Is blood allowed to leave the body for Jehovah’s Witnesses ?

  • Sometime surgeons suggest to extract some of the patient’s blood a few weeks before the surgery. When needed it can then be used during the surgery. This is sometimes called an autotransfusion.
  • This has the advantage that it cannot be contaminated by another one’s diseases and doesn’t cause rejection symptoms
  • Still, this treatment is unacceptable to the Governing Body of Jehovah’s Witnesses. Why?

The Watchtower, 2000, Oct 15th, pages 30, 31: question from readers

However, such collecting, storing, and transfusing of blood directly contradicts what is said in Leviticus and Deuteronomy. Blood is not to be stored; it is to be poured out—returned to God, as it were.

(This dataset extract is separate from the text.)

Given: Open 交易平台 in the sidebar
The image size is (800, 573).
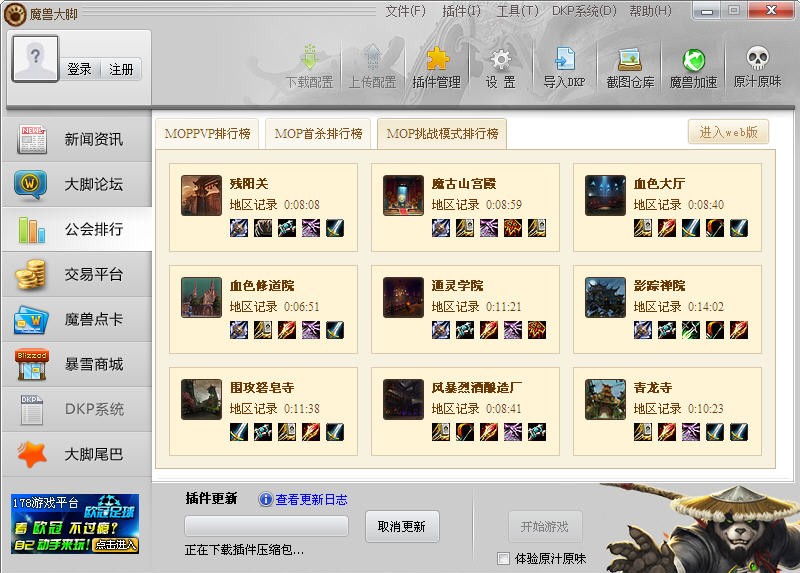Looking at the screenshot, I should 77,275.
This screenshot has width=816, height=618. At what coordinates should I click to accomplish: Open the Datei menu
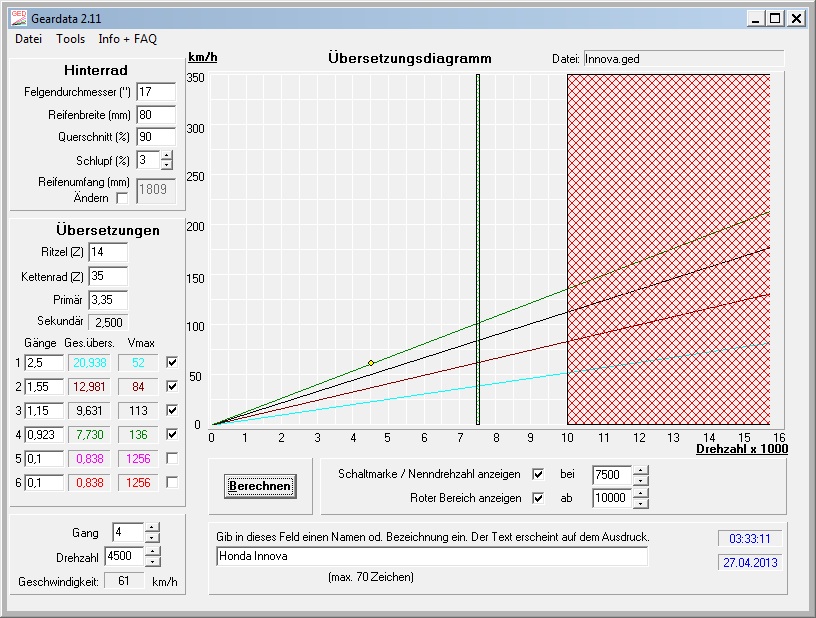click(x=28, y=39)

  • The scripture in Leviticus is specifically about hunting (Lev 17:13)
  • The scripture in Deuteronomy is specifically about killing an animal for eating or as a sacrifice (Deut 12:15,16; 15:23)
  • When someone’s own blood is transfused, no animal or human is killed: hence there is no life to be given back to God
  • But even then: the laws of Moses are abolished
  • This is recognised in the above mentioned Watchtower. Yet, this law is somehow still considered in force, whereas other laws not (like stoning to death, that the hair on the side of the head could not be shaved, or the field cannot be reaped to the edge). No biblical reason is given.
  • On the other hand, some treatments that are similar are said to be a matter of conscience.
  • The Governing Body allows taking blood fractions. Yet they come from collecting, storing and then partially transfusing
TreatmentExtractedStoredGiven backPoured outAcceptable ?
AutotransfusionYesYesYesNoNo
Blood workYesYesNopossibleYes
Blood taggingYeeYesYesNoYes
Autotransfusion: extracting, storing and then returning your own blood during surgery. Blood work: extracting blood, storing it until it reaches a lab where it is examined; usually it is stored a while longer in case additional examinations are requested. Blood tagging: some blood is extracted. Then the blood is machined for a few hours; a substance is added which is easily seen on scanners in order to locate i.e. haemorrhages; during the processing the patient is usually allowed to walk around. Then this processed blood is given back to the patient after which the patient is scanned. More examples are to be found in Our Kingdom Ministry of November 2006, page 6

Are all Bible laws still valid when a life is in danger ?

MAR 2:25, 26

Have you never read what David did when he was in need and he and the men with him were hungry? He entered into the house of God and ate the loaves of presentation, which it is not lawful for anybody to eat except the priests.

MAR 3:4; MAT 12:11, 12

Is it lawful on the Sabbath to save a life? If your only sheep falls into a pit on the Sabbath, is there a man among you who will not grab hold of it and lift it out? How much more valuable is a man than a sheep! So it is lawful to do a fine thing on the Sabbath.

What is more important: life, or its symbol: blood ?

MAT 23:16, 17

Woe to you, blind guides, who say: ‘If anyone swears by the temple, it is nothing; but if anyone swears by the gold of the temple, he is under obligation. Fools and blind ones! Which, in fact, is greater, the gold or the temple that has sanctified the gold?

LUKE 9:25

Really, what good will it do a man if he gains the whole world but loses his own self or suffers ruin?

Sometimes it was allowed to eat an animal with its blood still in it. This could help a hunter to stay alive if he didn’t catch anything else.

LEV 17:15

If anyone, whether a native or a foreigner, eats an animal found dead or one torn by a wild animal, he must then wash his garments and bathe in water and be unclean until the evening; then he will be clean.